*Dataset entries:*
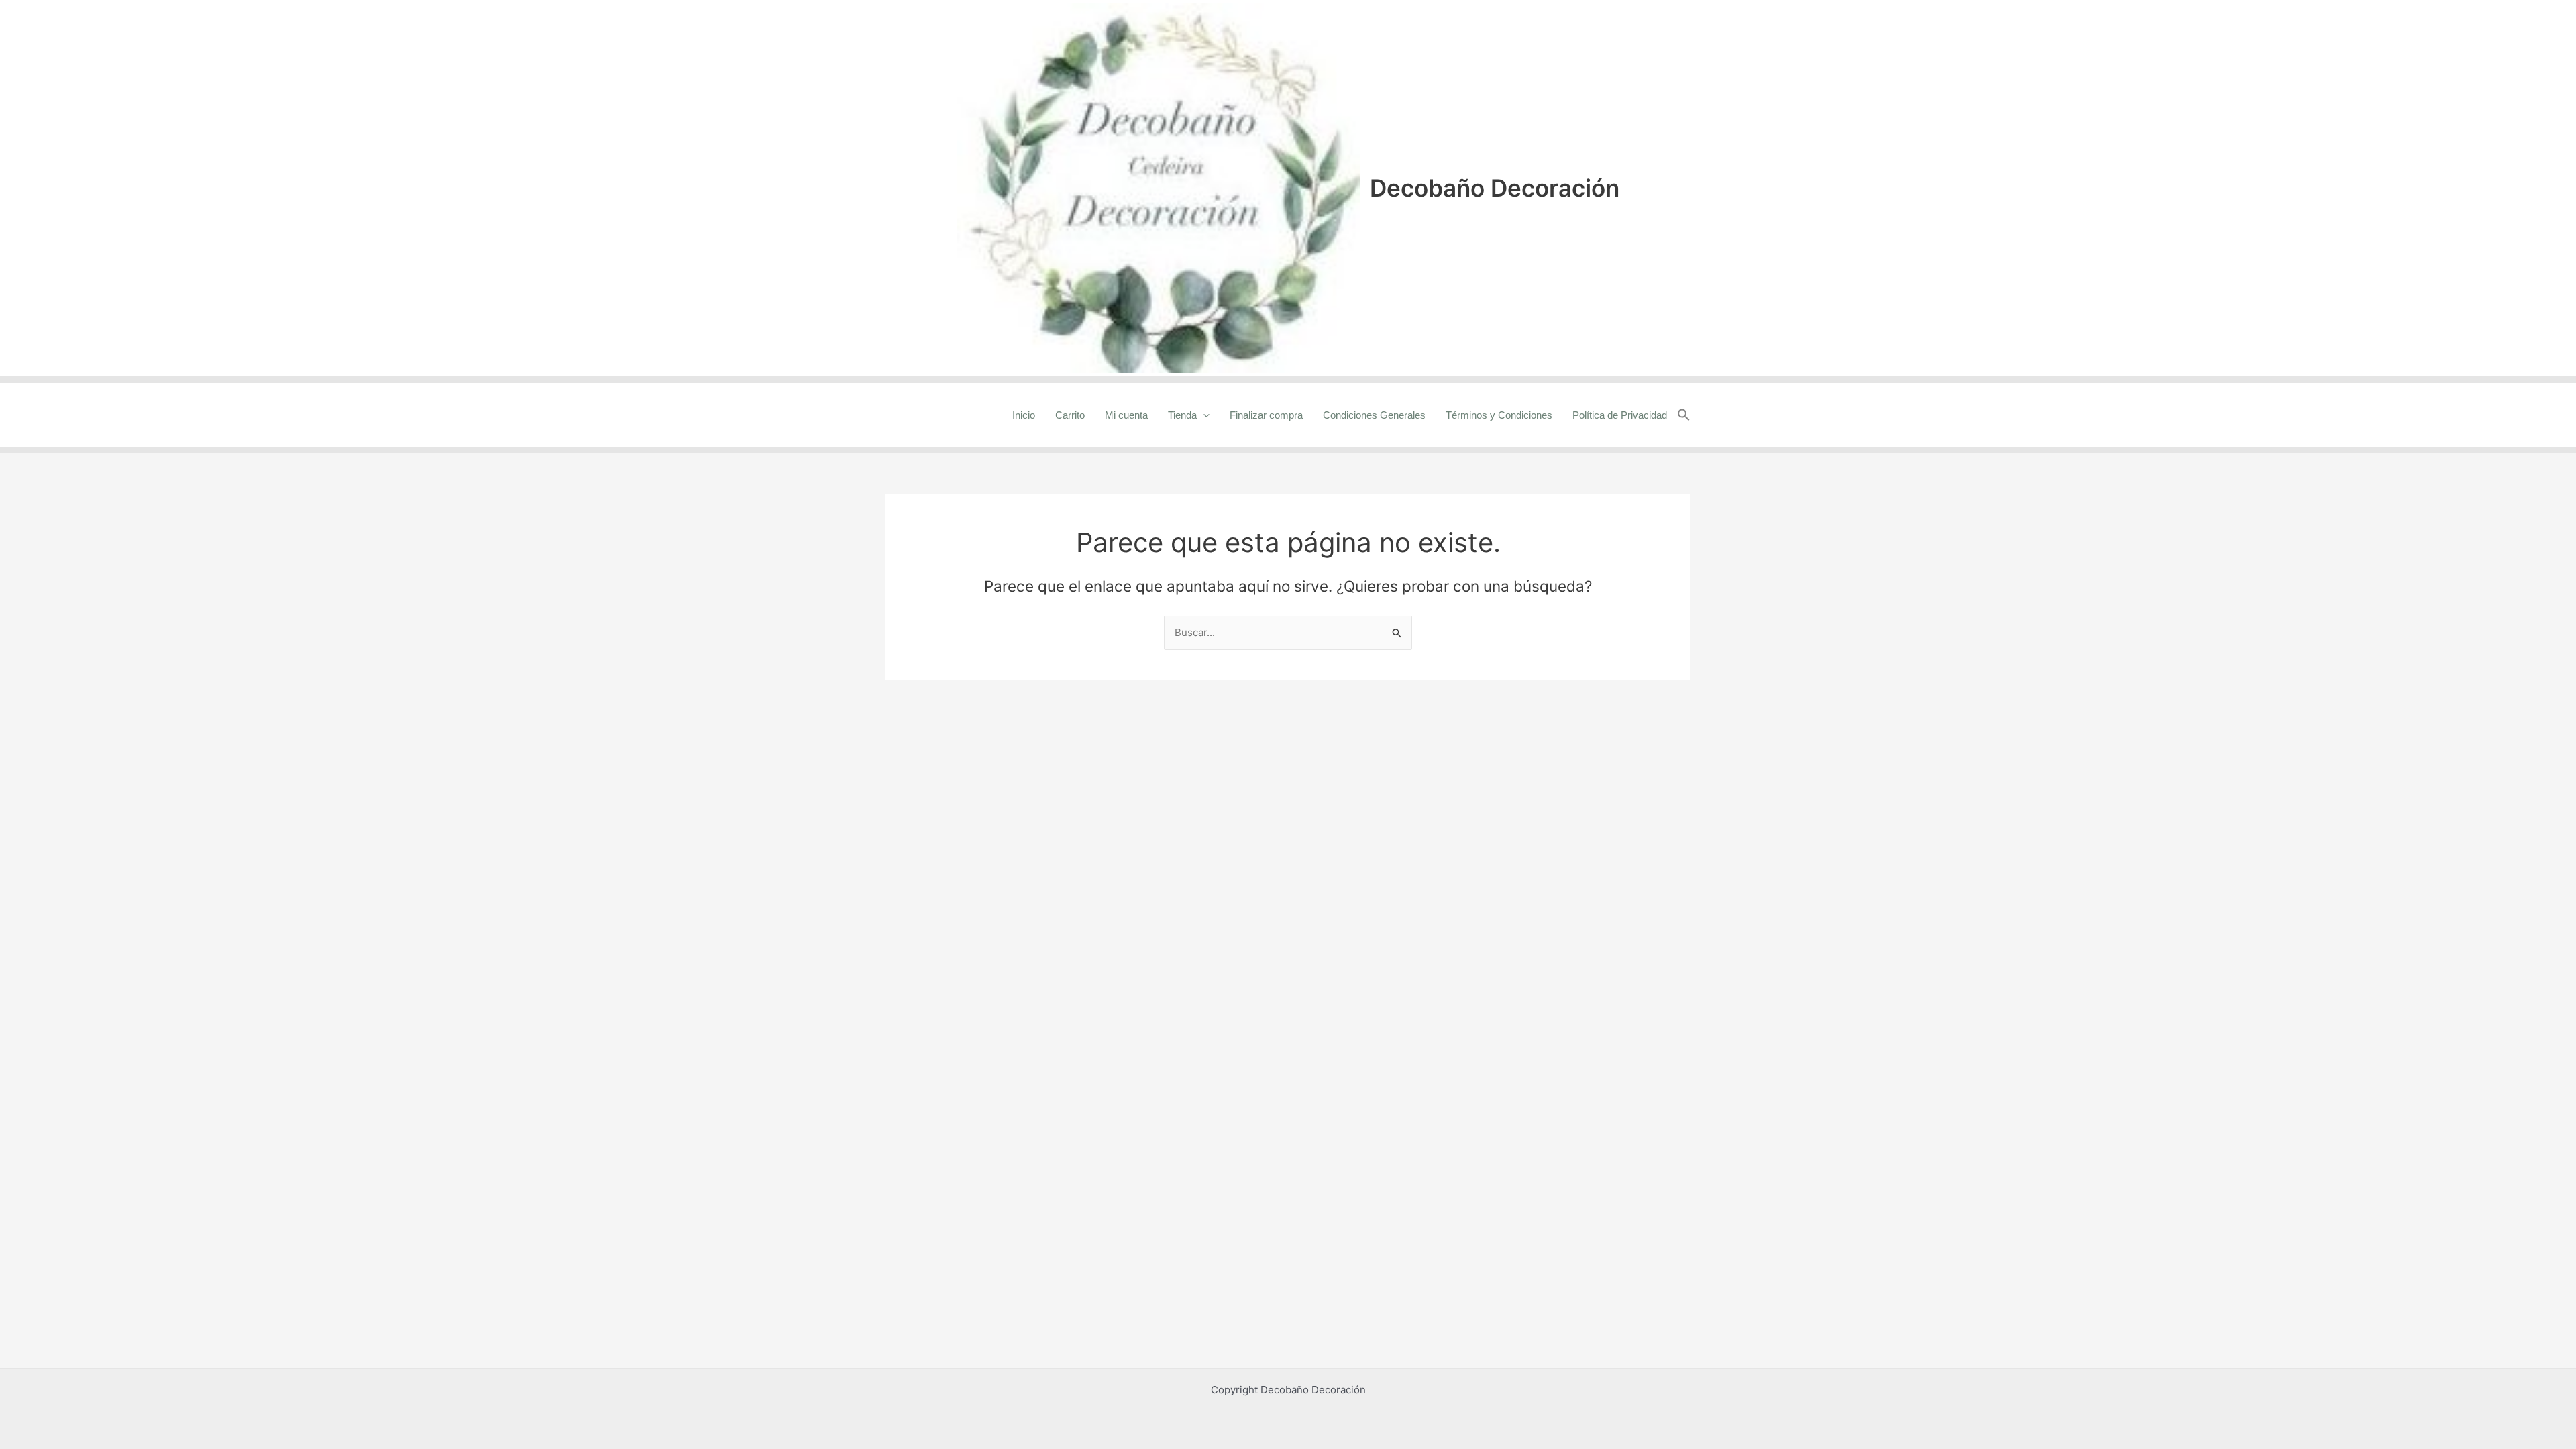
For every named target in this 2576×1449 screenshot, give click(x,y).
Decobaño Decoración (1494, 188)
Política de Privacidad (1619, 415)
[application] (1203, 415)
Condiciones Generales (1374, 415)
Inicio (1023, 415)
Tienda (1182, 415)
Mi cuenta (1126, 415)
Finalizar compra (1266, 415)
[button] (1683, 415)
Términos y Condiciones (1499, 415)
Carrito (1070, 415)
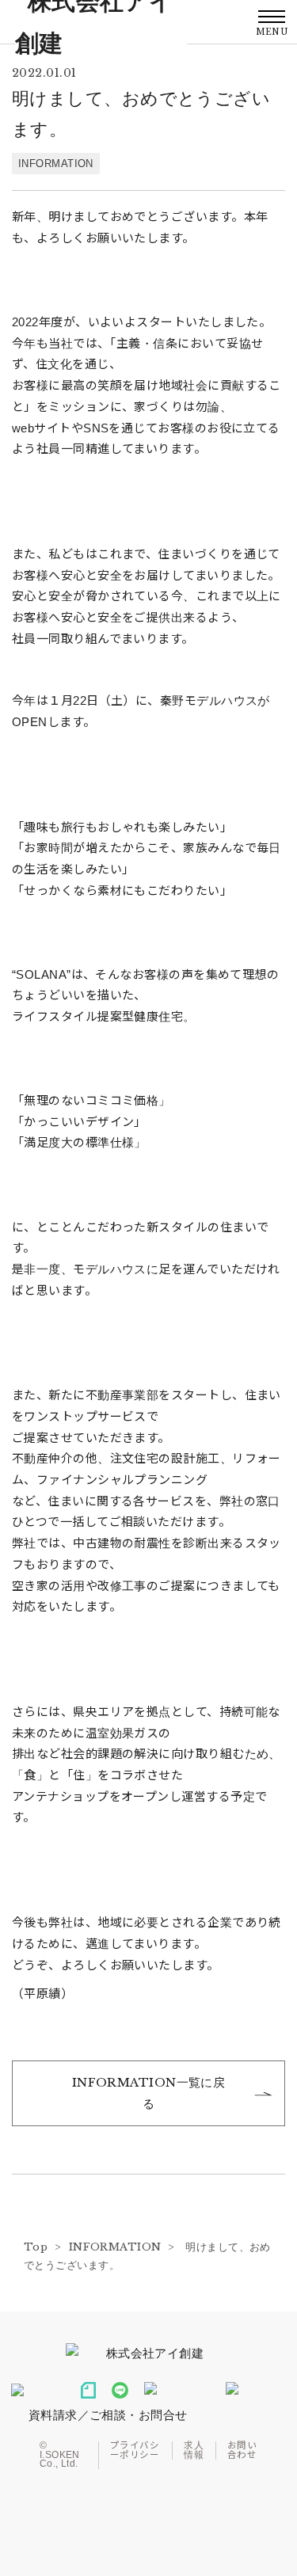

*What the exercise asks:*
Among the records, find all lines that include the string "Condiciones" and return them.

*Solution to the exercise:*
Condiciones Generales (1374, 415)
Términos y Condiciones (1499, 415)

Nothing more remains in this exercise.